> Exercise details
From the entries below, output the line with "Cloth Diapering (294, 72)" and each following line up to and including the line with "Terms and Rules (1212, 2372)", exactly as written.

[[ Records, beginning ]]

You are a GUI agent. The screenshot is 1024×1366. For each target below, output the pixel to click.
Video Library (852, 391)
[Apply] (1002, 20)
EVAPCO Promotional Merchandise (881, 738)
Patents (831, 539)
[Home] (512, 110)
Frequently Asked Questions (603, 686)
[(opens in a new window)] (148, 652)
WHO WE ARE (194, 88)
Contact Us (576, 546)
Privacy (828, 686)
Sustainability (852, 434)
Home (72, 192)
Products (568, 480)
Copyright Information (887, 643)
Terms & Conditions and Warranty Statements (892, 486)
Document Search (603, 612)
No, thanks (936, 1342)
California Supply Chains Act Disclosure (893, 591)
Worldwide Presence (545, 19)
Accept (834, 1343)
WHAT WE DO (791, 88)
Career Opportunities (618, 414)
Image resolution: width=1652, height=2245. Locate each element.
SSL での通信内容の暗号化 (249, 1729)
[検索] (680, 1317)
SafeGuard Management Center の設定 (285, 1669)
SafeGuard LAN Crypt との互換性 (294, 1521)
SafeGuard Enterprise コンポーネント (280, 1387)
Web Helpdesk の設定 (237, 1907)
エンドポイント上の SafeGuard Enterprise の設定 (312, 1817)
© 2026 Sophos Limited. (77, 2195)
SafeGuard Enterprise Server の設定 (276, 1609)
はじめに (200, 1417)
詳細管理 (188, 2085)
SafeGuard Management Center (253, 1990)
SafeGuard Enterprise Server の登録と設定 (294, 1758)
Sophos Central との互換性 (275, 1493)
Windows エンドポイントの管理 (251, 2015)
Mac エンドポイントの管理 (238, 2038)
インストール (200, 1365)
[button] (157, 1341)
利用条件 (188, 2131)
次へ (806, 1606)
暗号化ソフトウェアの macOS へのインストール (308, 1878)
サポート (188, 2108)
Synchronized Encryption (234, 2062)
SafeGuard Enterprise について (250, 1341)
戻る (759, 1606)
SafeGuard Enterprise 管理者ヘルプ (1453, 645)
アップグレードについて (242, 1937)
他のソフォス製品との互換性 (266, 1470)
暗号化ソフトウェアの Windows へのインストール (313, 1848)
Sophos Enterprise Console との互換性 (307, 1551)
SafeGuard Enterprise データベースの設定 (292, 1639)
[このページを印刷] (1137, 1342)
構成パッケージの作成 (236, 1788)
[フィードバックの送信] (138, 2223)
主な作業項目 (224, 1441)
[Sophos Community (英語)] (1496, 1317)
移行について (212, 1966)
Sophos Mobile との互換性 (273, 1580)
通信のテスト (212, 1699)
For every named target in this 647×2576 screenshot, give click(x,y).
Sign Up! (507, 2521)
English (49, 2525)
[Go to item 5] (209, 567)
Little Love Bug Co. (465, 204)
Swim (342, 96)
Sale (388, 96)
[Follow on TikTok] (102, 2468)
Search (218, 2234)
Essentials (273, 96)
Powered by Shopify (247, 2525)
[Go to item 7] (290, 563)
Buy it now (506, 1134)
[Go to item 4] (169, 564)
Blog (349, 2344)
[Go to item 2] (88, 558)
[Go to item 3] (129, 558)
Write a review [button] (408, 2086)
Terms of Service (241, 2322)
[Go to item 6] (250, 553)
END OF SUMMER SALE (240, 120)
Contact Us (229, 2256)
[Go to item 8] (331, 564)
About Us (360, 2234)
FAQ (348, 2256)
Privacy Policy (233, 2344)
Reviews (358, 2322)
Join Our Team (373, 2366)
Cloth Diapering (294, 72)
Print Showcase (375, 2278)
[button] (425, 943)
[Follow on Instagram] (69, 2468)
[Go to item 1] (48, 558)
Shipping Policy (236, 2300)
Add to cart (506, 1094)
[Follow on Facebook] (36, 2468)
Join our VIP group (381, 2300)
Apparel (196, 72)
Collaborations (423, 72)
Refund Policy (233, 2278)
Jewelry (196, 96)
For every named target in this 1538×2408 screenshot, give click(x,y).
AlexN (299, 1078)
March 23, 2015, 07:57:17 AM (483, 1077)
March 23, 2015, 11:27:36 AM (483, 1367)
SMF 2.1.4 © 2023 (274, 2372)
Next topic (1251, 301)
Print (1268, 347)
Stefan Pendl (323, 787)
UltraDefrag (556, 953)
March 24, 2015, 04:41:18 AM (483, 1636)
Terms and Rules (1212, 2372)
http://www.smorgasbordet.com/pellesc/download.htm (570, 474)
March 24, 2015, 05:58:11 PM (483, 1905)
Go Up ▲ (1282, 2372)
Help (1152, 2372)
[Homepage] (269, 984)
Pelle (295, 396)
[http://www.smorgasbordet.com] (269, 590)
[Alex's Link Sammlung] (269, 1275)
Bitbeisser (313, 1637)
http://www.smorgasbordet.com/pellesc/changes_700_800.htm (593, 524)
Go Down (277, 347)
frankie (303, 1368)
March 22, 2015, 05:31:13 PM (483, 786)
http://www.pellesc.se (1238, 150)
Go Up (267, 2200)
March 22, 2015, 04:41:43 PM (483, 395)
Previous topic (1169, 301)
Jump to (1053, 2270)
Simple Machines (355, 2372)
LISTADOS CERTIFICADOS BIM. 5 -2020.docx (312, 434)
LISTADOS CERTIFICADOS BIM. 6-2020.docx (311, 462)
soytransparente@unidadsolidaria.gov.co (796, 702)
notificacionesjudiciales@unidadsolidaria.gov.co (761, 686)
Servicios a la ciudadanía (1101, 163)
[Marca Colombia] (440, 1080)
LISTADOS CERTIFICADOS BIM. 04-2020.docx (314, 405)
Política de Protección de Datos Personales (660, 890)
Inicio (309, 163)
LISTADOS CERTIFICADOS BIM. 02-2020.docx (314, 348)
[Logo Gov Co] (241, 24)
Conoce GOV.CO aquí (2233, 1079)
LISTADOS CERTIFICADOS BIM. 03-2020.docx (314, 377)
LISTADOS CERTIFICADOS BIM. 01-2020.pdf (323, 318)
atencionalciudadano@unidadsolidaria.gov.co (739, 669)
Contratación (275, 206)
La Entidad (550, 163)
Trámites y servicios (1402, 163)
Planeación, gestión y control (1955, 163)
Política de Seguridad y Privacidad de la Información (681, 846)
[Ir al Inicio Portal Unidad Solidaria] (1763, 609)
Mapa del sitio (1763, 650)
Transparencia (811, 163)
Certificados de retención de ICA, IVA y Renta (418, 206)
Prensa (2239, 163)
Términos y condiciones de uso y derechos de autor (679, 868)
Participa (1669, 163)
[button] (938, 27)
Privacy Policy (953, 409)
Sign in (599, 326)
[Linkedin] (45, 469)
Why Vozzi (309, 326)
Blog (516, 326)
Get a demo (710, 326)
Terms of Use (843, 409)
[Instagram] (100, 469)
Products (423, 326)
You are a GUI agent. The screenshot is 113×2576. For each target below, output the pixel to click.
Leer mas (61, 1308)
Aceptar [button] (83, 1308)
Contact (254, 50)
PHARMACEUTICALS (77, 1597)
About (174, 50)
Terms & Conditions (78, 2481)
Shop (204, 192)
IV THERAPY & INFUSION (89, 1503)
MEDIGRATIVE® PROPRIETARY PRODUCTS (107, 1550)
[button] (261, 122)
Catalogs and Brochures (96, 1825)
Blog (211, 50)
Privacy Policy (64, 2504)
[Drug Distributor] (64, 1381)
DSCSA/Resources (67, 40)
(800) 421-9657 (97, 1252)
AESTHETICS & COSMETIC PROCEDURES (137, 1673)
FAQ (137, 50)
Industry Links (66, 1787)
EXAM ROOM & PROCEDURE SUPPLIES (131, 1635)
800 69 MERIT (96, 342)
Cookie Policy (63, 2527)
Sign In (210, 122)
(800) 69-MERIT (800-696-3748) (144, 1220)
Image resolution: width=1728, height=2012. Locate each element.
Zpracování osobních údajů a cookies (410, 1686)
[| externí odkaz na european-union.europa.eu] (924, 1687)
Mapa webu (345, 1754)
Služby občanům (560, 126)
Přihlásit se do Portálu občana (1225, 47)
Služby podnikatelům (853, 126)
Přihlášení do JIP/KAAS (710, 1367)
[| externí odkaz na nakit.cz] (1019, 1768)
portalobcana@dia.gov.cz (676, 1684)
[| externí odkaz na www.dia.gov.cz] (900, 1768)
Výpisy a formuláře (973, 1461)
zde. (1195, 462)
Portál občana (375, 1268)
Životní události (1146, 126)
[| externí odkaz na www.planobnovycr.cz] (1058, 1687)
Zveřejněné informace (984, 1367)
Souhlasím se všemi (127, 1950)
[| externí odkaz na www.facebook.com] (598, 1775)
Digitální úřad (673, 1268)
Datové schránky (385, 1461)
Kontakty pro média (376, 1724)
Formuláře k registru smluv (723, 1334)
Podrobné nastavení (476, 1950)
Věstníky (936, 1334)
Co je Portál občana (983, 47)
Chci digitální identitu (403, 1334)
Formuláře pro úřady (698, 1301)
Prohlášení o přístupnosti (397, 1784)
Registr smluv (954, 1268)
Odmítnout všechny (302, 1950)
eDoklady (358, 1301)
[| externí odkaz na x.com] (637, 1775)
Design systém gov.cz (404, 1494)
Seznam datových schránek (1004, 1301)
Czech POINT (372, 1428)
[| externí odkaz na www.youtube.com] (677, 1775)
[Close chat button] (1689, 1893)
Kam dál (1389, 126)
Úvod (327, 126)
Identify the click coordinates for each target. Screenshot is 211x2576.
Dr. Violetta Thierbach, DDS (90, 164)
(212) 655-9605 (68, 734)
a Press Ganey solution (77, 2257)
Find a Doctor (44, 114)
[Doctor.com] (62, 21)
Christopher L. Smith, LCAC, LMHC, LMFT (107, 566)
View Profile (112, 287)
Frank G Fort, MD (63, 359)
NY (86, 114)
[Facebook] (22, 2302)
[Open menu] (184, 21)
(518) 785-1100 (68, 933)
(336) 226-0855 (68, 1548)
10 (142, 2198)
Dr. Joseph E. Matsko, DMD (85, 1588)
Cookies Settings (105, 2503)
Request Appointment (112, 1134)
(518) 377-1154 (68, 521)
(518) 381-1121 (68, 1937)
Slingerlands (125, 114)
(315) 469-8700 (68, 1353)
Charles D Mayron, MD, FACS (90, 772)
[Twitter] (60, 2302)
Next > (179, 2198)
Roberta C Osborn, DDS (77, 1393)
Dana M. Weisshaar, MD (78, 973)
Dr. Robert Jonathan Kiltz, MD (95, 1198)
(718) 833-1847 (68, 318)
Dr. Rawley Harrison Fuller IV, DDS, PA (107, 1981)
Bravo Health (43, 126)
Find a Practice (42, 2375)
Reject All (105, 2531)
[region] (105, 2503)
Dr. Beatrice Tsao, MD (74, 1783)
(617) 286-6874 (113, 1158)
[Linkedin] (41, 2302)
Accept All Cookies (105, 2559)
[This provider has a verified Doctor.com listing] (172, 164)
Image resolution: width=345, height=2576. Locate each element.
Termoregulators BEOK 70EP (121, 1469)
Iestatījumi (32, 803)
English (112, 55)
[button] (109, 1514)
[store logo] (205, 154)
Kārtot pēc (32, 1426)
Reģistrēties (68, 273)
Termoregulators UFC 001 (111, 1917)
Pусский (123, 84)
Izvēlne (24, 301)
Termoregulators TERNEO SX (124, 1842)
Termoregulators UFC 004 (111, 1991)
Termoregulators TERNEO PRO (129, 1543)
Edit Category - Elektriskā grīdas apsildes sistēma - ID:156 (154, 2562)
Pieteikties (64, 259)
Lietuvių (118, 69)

[[ Records, end ]]

> Answer space
Cloth Diapering (294, 72)
Print Showcase (375, 2278)
[button] (425, 943)
[Follow on Instagram] (69, 2468)
[Go to item 1] (48, 558)
Shipping Policy (236, 2300)
Add to cart (506, 1094)
[Follow on Facebook] (36, 2468)
Join our VIP group (381, 2300)
Apparel (196, 72)
Collaborations (423, 72)
Refund Policy (233, 2278)
Jewelry (196, 96)
For every named target in this 1538×2408 screenshot, give click(x,y).
AlexN (299, 1078)
March 23, 2015, 07:57:17 AM (483, 1077)
March 23, 2015, 11:27:36 AM (483, 1367)
SMF 2.1.4 © 2023 (274, 2372)
Next topic (1251, 301)
Print (1268, 347)
Stefan Pendl (323, 787)
UltraDefrag (556, 953)
March 24, 2015, 04:41:18 AM (483, 1636)
Terms and Rules (1212, 2372)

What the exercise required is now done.